A theoretical approach on ADMET properties of an azo-ester based fluorophore (AEF), and it's energetics, binding stability and molecular interactions with select globular proteins

Abstract

Molecular docking (Mol.Doc) approach of an azo-ester based fluorophore (AEF) with widely studied proteins like Human serum Albumin (HSA), Bovine serum Albumin (BSA), Beta lactoglobin (βLG) and Ovalbumin (OVA) were carried out. The binding affinity and strength of AEF-HSA complex is due to hydrogen-bonding (h-bonding) and hydrophobic interactions (predominantly attributed to pi-alkyl). AEF and HSA acts as h-bonding acceptor as well as donor. The energetically favored conformers of AEF-HSA complex are governed and stabilized by polar as well as non-polar amino acids. On the contrary, the pattern observed in all the conformers of AEF-BSA, AEF- βLG and AEF-OVA are energetically least favored (+ve ∆G) compared to that of HSA. The least binding affinity of AEF is towards OVA (Binding energy (BE) +581.15 Kcalmol−1 followed by βLG (+55.11) and BSA (+12.12) . Though BSA and HSA are structurally similar to each other, they vary in the binding stability with AEF. This is attributed to several unfavorable interactions that destabilize AEF-BSA complex which was not resulted in the complex existing between AEF-HSA. The energetically least stable complexes (AEF-BSA, AEF-βLG and AEF-OVA) are predominantly governed by hydrophobic interactions. However, several h-bonding interactions along with pi-sigma/pi-pi/pi-alkyl interactions result in destabilization of the above complexes. Interestingly, AEF-HSA complex stability is attributed to fewer number of hydrophobic interactions along with h-bonding interactions.

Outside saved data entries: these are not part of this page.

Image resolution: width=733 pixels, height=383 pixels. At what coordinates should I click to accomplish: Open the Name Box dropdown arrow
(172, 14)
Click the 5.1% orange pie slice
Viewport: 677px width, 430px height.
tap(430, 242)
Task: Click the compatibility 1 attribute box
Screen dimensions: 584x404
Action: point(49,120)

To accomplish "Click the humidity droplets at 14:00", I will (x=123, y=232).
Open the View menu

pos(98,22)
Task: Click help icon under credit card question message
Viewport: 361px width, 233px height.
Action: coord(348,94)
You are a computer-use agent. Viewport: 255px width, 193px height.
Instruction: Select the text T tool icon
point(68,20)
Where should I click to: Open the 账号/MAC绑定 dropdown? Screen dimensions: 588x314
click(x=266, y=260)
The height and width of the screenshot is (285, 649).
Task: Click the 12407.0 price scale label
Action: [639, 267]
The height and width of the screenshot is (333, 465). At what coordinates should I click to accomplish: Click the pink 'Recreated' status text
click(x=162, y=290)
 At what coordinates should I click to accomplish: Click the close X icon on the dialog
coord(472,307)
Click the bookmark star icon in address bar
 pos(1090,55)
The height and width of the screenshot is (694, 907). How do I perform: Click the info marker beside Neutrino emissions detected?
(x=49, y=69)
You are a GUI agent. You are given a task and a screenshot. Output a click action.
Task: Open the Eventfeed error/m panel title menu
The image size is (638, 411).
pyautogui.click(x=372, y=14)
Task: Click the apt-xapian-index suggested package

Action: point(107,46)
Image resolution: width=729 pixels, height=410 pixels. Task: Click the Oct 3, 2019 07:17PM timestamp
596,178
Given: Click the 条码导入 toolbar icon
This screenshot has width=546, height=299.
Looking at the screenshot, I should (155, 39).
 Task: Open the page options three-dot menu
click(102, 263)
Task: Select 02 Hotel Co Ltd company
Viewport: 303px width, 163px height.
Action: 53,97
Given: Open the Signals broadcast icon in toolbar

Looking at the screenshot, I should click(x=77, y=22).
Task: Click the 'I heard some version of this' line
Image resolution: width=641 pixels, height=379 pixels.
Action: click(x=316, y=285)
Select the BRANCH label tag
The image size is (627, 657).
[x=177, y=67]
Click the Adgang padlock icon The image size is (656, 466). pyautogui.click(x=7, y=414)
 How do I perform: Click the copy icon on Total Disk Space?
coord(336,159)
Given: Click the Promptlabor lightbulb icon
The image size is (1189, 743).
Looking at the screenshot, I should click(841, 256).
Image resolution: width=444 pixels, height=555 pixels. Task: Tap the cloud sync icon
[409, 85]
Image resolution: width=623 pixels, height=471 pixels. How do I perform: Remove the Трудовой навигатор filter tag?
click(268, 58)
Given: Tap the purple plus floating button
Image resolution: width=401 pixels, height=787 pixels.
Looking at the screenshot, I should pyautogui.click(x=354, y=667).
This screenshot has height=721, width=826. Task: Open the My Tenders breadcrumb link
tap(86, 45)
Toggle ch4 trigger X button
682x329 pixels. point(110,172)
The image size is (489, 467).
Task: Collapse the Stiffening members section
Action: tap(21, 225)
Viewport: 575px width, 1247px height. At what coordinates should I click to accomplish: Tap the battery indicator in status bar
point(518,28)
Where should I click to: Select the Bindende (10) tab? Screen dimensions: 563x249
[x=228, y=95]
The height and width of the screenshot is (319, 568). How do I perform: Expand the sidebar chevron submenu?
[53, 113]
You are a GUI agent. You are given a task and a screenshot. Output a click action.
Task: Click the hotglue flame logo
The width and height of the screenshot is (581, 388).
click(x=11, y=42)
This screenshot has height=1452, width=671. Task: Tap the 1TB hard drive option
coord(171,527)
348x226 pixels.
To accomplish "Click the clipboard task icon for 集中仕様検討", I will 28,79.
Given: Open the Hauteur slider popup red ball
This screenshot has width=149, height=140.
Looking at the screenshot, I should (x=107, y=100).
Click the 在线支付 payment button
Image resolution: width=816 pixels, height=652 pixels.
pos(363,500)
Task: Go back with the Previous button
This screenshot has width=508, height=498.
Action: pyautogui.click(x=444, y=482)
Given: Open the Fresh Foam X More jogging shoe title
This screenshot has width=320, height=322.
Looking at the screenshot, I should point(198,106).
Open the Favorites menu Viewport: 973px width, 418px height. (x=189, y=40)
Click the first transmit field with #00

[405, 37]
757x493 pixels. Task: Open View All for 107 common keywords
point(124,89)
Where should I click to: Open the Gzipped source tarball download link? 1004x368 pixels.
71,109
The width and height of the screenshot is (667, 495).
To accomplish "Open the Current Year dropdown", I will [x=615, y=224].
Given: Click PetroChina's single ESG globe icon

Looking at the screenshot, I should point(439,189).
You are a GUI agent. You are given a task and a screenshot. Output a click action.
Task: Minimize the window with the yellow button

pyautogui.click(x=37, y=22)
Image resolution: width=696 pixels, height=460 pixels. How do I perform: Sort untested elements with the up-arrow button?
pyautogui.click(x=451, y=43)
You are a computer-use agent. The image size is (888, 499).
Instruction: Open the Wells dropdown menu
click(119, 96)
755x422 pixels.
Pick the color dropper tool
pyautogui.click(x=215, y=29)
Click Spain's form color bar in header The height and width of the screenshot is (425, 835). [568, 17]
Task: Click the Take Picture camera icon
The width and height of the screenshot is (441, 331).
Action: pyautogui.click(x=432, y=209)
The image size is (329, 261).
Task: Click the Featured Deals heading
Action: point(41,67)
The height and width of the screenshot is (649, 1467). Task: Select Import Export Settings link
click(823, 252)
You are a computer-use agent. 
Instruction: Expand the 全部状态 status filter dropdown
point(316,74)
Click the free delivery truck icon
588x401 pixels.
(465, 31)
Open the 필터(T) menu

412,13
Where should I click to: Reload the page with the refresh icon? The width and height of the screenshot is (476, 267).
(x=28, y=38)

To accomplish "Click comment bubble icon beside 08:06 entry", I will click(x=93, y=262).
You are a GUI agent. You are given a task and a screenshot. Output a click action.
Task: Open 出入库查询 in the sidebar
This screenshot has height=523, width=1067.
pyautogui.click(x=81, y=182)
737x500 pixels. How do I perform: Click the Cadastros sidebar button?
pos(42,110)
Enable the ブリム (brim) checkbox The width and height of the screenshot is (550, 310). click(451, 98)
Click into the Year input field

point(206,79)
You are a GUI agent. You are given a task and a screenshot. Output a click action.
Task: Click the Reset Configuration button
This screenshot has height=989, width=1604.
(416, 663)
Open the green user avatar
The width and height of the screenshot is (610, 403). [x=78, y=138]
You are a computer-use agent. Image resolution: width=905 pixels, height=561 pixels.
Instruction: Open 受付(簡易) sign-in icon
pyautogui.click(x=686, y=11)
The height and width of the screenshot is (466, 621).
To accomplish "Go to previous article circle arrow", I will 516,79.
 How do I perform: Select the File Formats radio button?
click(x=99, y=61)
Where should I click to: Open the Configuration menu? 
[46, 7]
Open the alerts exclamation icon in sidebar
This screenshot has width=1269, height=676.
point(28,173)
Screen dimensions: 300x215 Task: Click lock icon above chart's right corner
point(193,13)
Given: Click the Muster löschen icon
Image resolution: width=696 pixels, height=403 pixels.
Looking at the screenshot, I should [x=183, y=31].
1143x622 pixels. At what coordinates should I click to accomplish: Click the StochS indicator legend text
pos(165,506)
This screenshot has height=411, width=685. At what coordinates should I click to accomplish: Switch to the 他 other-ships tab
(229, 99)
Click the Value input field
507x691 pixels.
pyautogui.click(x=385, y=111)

The h-bonding interaction governs the stability of the complex which is the driving force. Docking studies illustrates that the binding of amino acids (AAs) in various subdomains play a significant role on the binding nature. The stability of AEF-HSA over other protein complexes in terms of BE is emphasized in the study. The energetically stable sites and sub-domains of AEF with HSA and BSA establish the site selective and site-specific nature of AEF with proteins. In silico studies provide an excellent and easier approach in establishing the molecular interactions existing between AEF with globular proteins. ADMET parameters of the guest molecule calculated exemplifies that AEF compound is less toxic and possesses high oral bioavailability. Based on the binding efficiency of AEF with albumins, the ADMET properties and drug likeliness approach of AEF provides an information on the application towards proteins in the concept of medicine and chemistry.